Tip #4: Your Resume. First of all, if you could bring one that isn't wrinkled, that doesn't have coffee stains on it or is not glittery poster board weight, that would be swell. Secondly, for the love of God and all that is holy, maybe use spell check, have a friend read it or open a dictionary. Thirdly, if your primary experience is your contribution on the year book staff, your job at Bath & Body Works and an avid love of knitting, you DO NOT need four pages to showcase your "accomplishments" and qualifications for the job. Oh, and one last tidbit. If your email address is something like spankme@myemail.org or something close to that, maybe, just maybe get a free gmail account with a professional sounding email address. When I say professional, I don't mean professional in the adult film industry.
Tip #5: Behavior. If you think you see a bug or if something in the air catches your eye, do not start acting like a gecko or some sort of lizard and tilting your head and bugging your eyes out, followed by swinging and swatting at the alleged bug. Maybe keep your shit together and focus on the questions.
Tip #6: Your Weaknesses. Look, I love honesty. But if you are asked a question about how you deal with negativity and your answer is that you are negative, so you don't know, maybe rethink how you want to answer that. Like, maybe mention you are not a fan of negativity, not the president of the fan club of negativity. Oh, and all the times you got fired. Epic stories. I love them. Keep them coming. Wait, I mean, maybe curb those. Maybe find a way to not volunteer that stuff right up front. For example, if I am interviewing for a job at The Foundation for Positive Thinking, I'm probably not going to bring up my blogging hobby. If asked about it, I might find a way to creatively justify it, but probably not going to offer it up out of the gate.

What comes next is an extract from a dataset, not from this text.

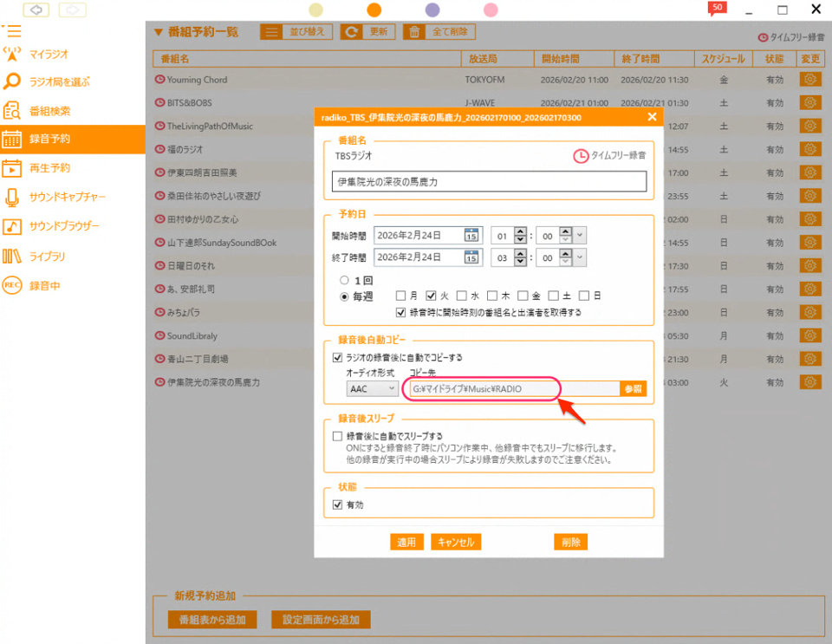Open the gear settings icon for Yourning Chord

tap(809, 78)
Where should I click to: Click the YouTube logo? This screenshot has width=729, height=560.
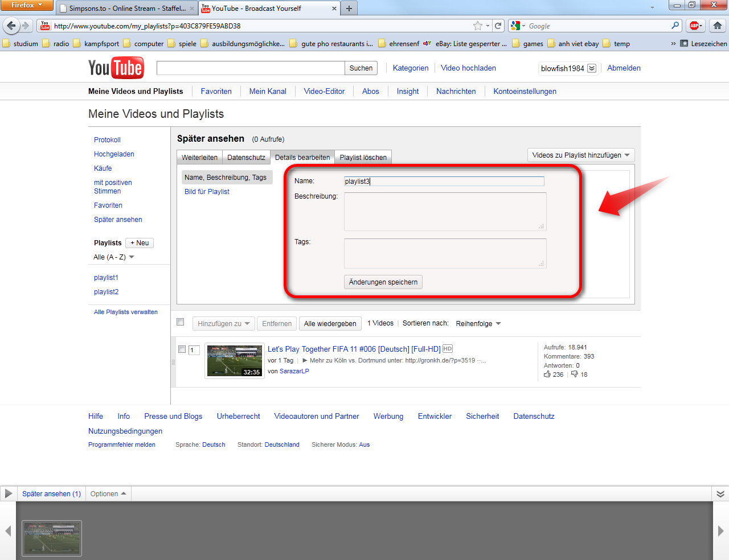(116, 67)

Tip #7: Violent Tendencies. If you normally need the assistance of a walking stick, cane or walker, maybe don't utter the words, "I should have brought my cane today, but I didn't want to be tempted to beat anyone with it..." It's kind of a turn-off. Maybe say something like, "I should have brought my walking stick today but it is such a challenge navigating through crowds." See the difference? Totally changes it from "I want to club people" to "I struggle walking." Which, again, doesn't really help your case from a standpoint of looking like a healthy gamble, but at least an employer won't worry about you offing your peers.

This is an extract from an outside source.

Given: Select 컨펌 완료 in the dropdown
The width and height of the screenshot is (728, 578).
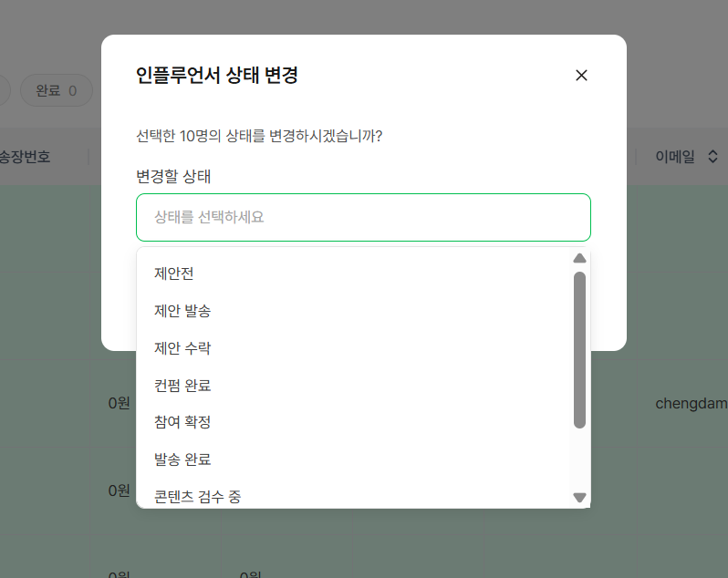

Tip #8: Medical Leave. Maybe don't ask the questions, "How many days can I be gone before I'm fired?" or "how many sick days do I get?" straight out of the gate. Maybe just ask if the company provides benefits.
Tip #9: Participation in the Hiring Process. If you are invited in for an interview...show up. If you can't attend, call and say so. If you have an interview at 10 a.m. maybe show up at 9:45 a.m. Showing up at 10:04 a.m. means you are late and an employer is likely not going to take you seriously. If you are late for the interview, what else will you be late for? Every day of work? Probably.
Tip #10: Personality. If you don't have one, get one. If someone exchanges pleasantries with you, be pleasant. On the flip side, do not get verbal diarrhea. I don't care about your life story. I need to know that you are polite and how you are qualified for this job. Your kids bowel movements, I could care less. I think I speak for all employers when I say this. Let's edit people.
Okay, that is all I have for tonight, but there will be tips forthcoming in the future. Why? Because I know people and people never stop amazing me.